─── EXTRAIT DU TEXTE ───
“Le Nombre imaginaire” ou les mathématiques comme terrain de jeu où l’imagination seule fixe les limites.
Bien, nous avons donc une nouvelle sorte de nombre, appelés nombres réels à l’encontre du bon sens, et qui ne tient pas dans l’hôtel Aleph. Que ce soit un souci pour Hilbert et Russel, on le comprend, mais pourquoi devrions-nous nous sentir concernés ?
D’autant qu’après tout l’infini de l’hôtel Aleph, que l’on appelle infini dénombrable, contient tout de même une quantité proprement incroyable de choses. Que l’hôtel puisse toujours accueillir un client de plus ne paraît pas très surprenant : sinon on ne parlerait pas d’infini. Il est déjà plus étrange de constater qu’il y a exactement autant de nombres pairs que de nombres entiers – c’est ce qui permet à Hilbert de libérer d’un coup une infinité de chambres. Mais soit : dans la mesure où ces nombres entiers sont bien isolés, chacun séparé de ses voisins par une invariable et ferme distance de 1, on peut se dire qu’ils restent relativement discrets dans leur infinitude ; ils font bien ce qu’ils veulent mais ils le font entre eux, finalement.
─── DONNÉES FOURNIES ───
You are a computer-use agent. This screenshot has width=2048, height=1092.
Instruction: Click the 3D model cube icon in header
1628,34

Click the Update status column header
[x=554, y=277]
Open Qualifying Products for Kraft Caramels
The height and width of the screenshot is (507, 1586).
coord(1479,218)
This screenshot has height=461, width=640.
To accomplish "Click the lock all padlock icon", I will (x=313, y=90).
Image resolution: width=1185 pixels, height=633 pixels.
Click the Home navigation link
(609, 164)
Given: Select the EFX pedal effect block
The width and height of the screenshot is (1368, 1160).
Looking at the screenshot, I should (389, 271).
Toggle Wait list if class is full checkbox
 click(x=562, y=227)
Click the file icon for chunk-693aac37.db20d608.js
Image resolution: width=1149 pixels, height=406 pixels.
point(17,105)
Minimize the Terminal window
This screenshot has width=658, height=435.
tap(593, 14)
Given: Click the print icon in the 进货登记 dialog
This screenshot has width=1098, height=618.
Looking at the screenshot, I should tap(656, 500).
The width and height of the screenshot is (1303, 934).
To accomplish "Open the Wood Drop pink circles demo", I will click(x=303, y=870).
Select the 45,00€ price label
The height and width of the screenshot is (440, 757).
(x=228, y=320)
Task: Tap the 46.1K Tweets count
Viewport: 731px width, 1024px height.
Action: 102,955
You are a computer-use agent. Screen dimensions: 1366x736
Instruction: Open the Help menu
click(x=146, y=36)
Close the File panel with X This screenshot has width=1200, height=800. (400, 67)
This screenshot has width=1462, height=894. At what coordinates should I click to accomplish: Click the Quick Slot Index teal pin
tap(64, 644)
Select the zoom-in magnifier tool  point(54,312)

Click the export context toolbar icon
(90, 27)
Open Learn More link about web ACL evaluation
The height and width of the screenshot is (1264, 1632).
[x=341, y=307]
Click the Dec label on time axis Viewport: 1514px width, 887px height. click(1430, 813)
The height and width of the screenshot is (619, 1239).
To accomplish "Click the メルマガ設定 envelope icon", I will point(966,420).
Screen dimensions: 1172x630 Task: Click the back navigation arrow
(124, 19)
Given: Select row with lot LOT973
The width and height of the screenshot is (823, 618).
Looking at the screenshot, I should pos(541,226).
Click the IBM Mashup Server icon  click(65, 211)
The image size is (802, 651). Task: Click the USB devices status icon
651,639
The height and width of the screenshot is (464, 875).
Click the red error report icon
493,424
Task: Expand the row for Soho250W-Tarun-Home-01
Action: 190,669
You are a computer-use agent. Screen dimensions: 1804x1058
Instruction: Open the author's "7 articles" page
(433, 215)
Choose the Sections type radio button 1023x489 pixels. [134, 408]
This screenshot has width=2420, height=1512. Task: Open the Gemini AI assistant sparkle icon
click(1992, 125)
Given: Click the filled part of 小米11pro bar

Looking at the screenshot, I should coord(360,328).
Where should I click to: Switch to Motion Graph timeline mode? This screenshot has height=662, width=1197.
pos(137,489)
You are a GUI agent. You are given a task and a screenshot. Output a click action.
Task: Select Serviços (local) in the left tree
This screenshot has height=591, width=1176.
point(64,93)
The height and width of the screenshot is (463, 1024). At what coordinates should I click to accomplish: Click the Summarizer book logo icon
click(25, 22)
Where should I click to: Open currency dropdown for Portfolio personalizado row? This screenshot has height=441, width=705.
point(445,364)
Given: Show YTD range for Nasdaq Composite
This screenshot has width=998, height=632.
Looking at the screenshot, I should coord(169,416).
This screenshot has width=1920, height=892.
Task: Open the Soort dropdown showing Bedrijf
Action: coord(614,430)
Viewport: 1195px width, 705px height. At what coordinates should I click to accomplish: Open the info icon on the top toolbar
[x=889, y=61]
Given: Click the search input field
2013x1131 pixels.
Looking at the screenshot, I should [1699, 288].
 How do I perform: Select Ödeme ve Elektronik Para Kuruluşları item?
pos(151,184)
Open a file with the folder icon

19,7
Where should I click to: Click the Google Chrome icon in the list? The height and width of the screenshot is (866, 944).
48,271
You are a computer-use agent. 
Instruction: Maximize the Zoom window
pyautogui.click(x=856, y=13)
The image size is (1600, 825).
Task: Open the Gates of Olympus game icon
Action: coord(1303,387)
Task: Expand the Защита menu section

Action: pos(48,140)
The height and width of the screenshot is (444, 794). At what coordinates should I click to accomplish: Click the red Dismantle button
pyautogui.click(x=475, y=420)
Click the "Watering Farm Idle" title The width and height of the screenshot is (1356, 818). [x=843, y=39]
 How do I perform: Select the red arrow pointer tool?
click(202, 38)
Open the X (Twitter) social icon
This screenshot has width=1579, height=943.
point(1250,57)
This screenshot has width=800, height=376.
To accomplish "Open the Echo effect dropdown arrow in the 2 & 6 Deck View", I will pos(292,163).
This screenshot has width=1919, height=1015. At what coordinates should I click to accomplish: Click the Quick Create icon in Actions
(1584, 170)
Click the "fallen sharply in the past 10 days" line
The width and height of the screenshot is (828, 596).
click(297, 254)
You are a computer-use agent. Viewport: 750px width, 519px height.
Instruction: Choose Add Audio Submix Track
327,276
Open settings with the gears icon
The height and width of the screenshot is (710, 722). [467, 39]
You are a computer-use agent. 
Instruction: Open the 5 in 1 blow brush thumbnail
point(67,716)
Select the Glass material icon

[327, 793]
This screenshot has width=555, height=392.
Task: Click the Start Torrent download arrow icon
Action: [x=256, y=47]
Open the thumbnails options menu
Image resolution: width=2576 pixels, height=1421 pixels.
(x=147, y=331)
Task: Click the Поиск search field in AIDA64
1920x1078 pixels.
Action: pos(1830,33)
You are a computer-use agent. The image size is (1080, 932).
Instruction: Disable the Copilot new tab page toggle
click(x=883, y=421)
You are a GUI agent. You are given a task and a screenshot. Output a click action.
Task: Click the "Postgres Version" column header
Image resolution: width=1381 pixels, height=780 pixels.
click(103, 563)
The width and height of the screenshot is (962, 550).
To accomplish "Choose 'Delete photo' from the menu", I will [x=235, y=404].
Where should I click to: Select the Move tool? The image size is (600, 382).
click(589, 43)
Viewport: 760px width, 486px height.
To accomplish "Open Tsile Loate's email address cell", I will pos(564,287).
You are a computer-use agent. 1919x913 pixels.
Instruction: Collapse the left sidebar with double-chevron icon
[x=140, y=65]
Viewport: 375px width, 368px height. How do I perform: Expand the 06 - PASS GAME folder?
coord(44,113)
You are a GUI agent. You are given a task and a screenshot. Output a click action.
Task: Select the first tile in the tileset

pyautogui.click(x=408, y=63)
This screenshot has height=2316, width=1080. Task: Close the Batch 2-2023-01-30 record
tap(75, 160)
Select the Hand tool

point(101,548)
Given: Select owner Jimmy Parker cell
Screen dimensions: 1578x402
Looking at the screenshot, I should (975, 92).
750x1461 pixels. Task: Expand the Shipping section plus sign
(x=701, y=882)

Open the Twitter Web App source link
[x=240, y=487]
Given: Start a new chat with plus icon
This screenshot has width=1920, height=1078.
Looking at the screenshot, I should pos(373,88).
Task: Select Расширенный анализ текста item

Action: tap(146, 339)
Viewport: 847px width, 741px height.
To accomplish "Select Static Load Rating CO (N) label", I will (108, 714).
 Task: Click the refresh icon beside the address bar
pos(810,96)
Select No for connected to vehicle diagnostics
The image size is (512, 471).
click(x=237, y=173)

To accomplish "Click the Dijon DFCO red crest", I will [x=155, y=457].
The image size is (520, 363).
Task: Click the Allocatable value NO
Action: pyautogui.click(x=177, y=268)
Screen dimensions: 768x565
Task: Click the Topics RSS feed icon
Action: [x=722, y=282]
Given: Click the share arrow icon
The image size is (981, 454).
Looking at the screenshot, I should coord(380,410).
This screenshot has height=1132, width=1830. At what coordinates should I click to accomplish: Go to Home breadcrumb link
───
▶ TRAVAIL DEMANDÉ
**A.** Répondez à ces questions sur l'extrait consacré à l'hôtel Aleph :
(i) Comment s'appelle la nouvelle sorte de nombre qui ne tient pas dans l'hôtel Aleph ?
(ii) Quel nom donne-t-on à l'infini de l'hôtel Aleph ?
(iii) Quelle distance sépare chaque nombre entier de ses voisins ?
**B.** Rédigez la suite de l'extrait sur l'hôtel Aleph et l'infini des nombres, en partant de sa dernière phrase.
Les lignes fournies ne sont d'aucune utilité ici.

▶ RÉPONSES
**A.**
(i) Les nombres réels.
(ii) L'infini dénombrable.
(iii) Une distance de 1.

**B.**
Ce qui est bien plus troublant, en tout cas pour votre serviteur, c’est que, puisqu’on peut libérer une chambre par couple de nombres entiers, il y a aussi autant de fractions que de nombres entiers ; l’ensemble des fractions, que l’on appelle aussi nombres rationnels, est dénombrable. Or des fractions, il y en a vraiment beaucoup ! Et contrairement aux entiers, aucun vide ne semble les séparer. Rien que dans l’espace entre, mettons, 1 et 2, on en case une infinité. En fait, entre deux fractions aussi proches soient-elles, comme 1/484563 et 2/484563, on trouvera une infinité d’autres fractions. Ça fait du monde ! Fini le splendide isolement, l’entre-soi des premières classes : on est en pleine promiscuité. Pourtant, aucun problème pour l’hôtel Aleph (même si les clients les plus anciens tordent un peu le nez, paraît-il, à l’idée de dormir dans une chambre fractionnaire ; certains trouvent que ça fait nouveau riche).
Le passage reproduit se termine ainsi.